### Provided text
********
NOTES TO UNAUDITED PRO FORMA CONDENSED CONSOLIDATED FINANCIAL STATEMENTS
Pro Forma Adjustments
Pro Forma Adjustments for Pike Street
(a) The purchase price adjustments reflect cash and direct acquisition costs of approximately $12.7 million to acquire certain assets of Pike Street. Additionally, the Company issued 242,748 shares of Class B common stock valued at $17.18 per share (for accounting purposes) for an aggregate amount of $4.2 million and 212,404 shares of restricted Class B common stock valued at $16.85 per share (the last reported sales price on the closing date) for an aggregate amount of $3.6 million. The $3.6 million of restricted Class B common stock was recorded as deferred stock compensation and the Company expects to recognize stock-based compensation expense over the associated three-year employment periods over which those shares vest, using the accelerated methodology described in FASB Interpretation No. 28,Accounting for Stock Appreciation Rights and Other Variable Stock Option or Award Plans.
For purposes of the pro forma financial information, a summary of the purchase price consideration for the acquisition is as follows:
Cash | $ | 12,500,000 | |
Stock issued | 4,170,411 | ||
Direct acquisition costs | 161,750 | ||
Total | $ | 16,832,161 | |
The following represents the allocation of the acquired assets of Pike Street. The allocation is based upon Pike Street’s assets as of March 31, 2005.
********
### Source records
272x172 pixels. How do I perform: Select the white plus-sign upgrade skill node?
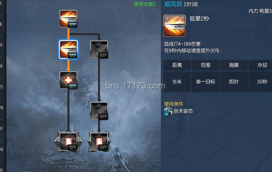[68, 80]
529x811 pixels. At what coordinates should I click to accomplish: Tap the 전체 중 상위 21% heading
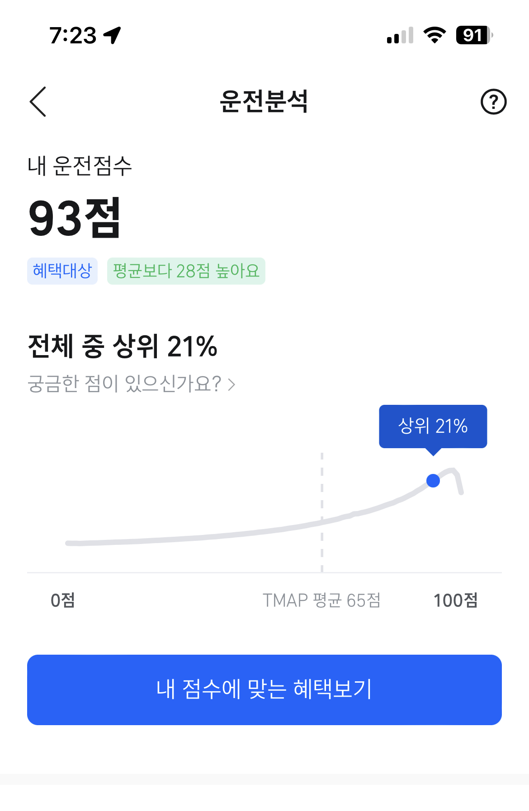point(123,347)
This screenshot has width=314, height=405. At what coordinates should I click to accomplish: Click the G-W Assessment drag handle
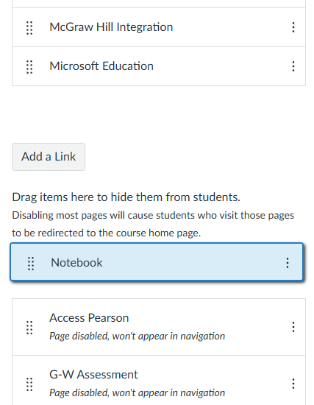(29, 384)
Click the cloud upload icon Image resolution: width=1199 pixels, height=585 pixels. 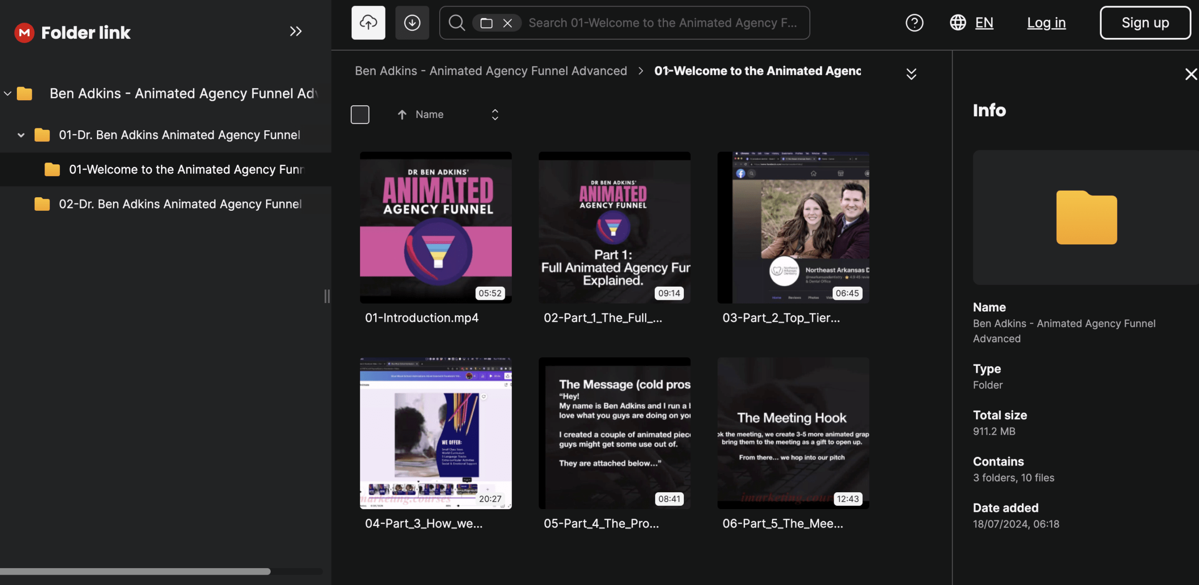(368, 22)
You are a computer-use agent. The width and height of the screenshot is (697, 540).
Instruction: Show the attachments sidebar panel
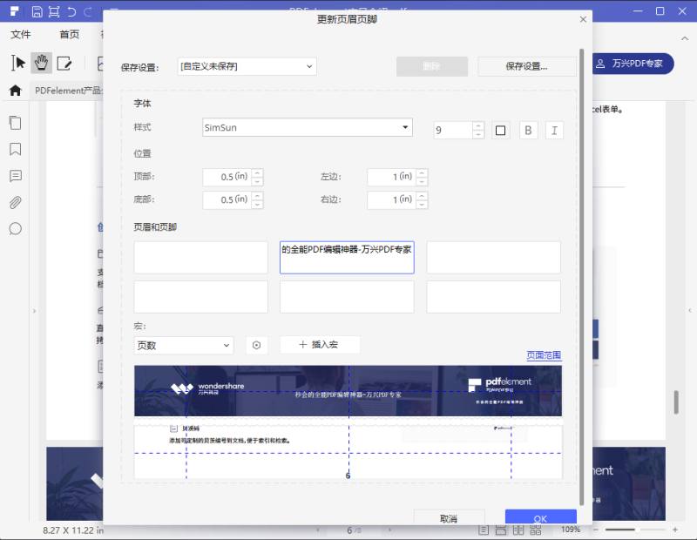click(x=15, y=203)
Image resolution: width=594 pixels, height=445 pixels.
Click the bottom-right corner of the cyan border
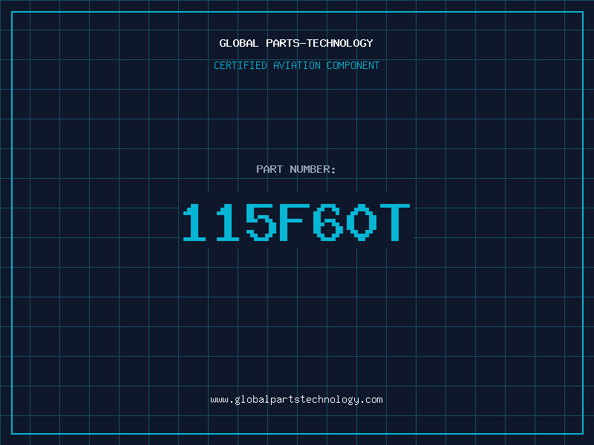point(582,433)
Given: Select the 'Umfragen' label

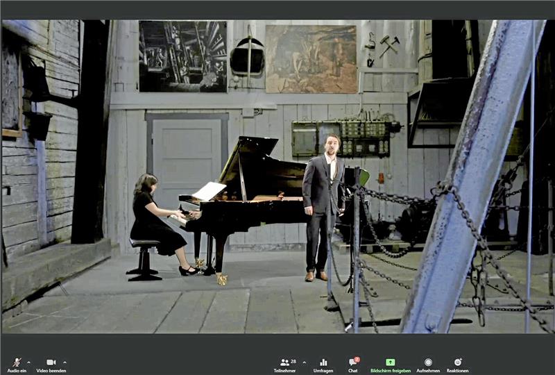Looking at the screenshot, I should point(323,371).
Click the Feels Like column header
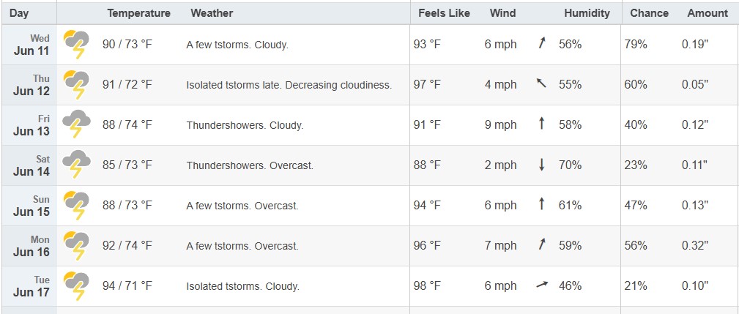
********
### Written instruction 1
Answer these questions from the Pike Street notes:
(a) How many shares of restricted Class B common stock did the Company issue?
(b) What amount is listed for direct acquisition costs in the purchase price summary?
(c) As of what date are the Pike Street assets used for the allocation?
### Written instruction 2
Repeat the part of the Pike Street notes between "For purposes of" and "March 31, 2005.", inclusive.

### Right answer 1
(a) 212,404 shares
(b) $161,750
(c) March 31, 2005

### Right answer 2
For purposes of the pro forma financial information, a summary of the purchase price consideration for the acquisition is as follows:
Cash | $ | 12,500,000 | |
Stock issued | 4,170,411 | ||
Direct acquisition costs | 161,750 | ||
Total | $ | 16,832,161 | |
The following represents the allocation of the acquired assets of Pike Street. The allocation is based upon Pike Street’s assets as of March 31, 2005.